In a report published yesterday, the ICO found all 13 in breach of the Data Protection Act. ICO deputy commissioner David Smith said they "carelessly" threw away customer information. The National Consumer Council (NCC) said customers had been put at risk of ID theft.
Ordering them to sign a formal undertaking to comply with the Data Protection Act in future, the privacy watchdog said failure to do so would result in further enforcement action - possibly prosecution.
Scotland's big three banks, the Royal Bank of Scotland, Clydesdale and HBOS, were on the list - although only two Scottish branches were involved. At a Glasgow branch of the Royal, a private banking form, computerised printout and a pre-release funds check-list were found in bin outside.
At the Clydesdale's Giffnock branch, items found in bins included a telephone banking form containing a customer's name and contact details, six cash deposit bags showing customers' names and account numbers as well as 22 computerised printouts showing direct debits and bank giro credits to customers' accounts.
Others found in breach were Alliance & Leicester, Scarborough Building Society, NatWest, United National Bank, Barclays Bank, Co-operative Bank, HFC Bank, and Nationwide Building Society. Each of the firms dumped personal information in bins outside their premises, the ICO found.
Mr Smith said: "It's unacceptable for banks and other organisations to carelessly discard customers' information. It's vital banks and other organisations take security seriously.

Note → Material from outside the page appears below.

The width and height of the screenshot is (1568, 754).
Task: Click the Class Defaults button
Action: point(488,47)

"If they do not, they not only risk further action from the Information Commissioner, but also risk losing the trust of customers. Individuals must feel confident banks and other organisations are safeguarding their personal information."
Campaign group Scamsdirect.com last year told the ICO that Natwest and the Royal Bank of Scotland had dumped customers' financial details in bins near two branches in Hampshire.

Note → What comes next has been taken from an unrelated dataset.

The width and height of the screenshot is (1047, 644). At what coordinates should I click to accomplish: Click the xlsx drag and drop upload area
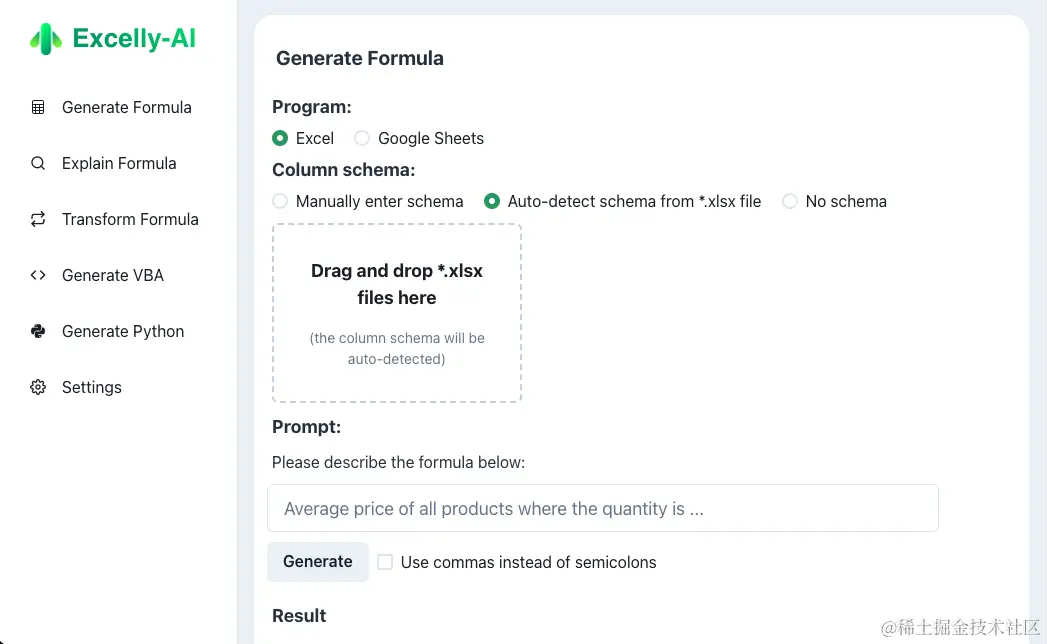(x=397, y=313)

It told the ICO that cut-up credit and debit cards, money deposit details and bank account information were left. The campaign website also told the ICO it found customers' personal details thrown into a post office bin in a street in Southampton.
These included customers' bank details, National Insurance numbers and passport numbers. The ICO is the UK's independent authority set up to promote access to official information and to protect personal information.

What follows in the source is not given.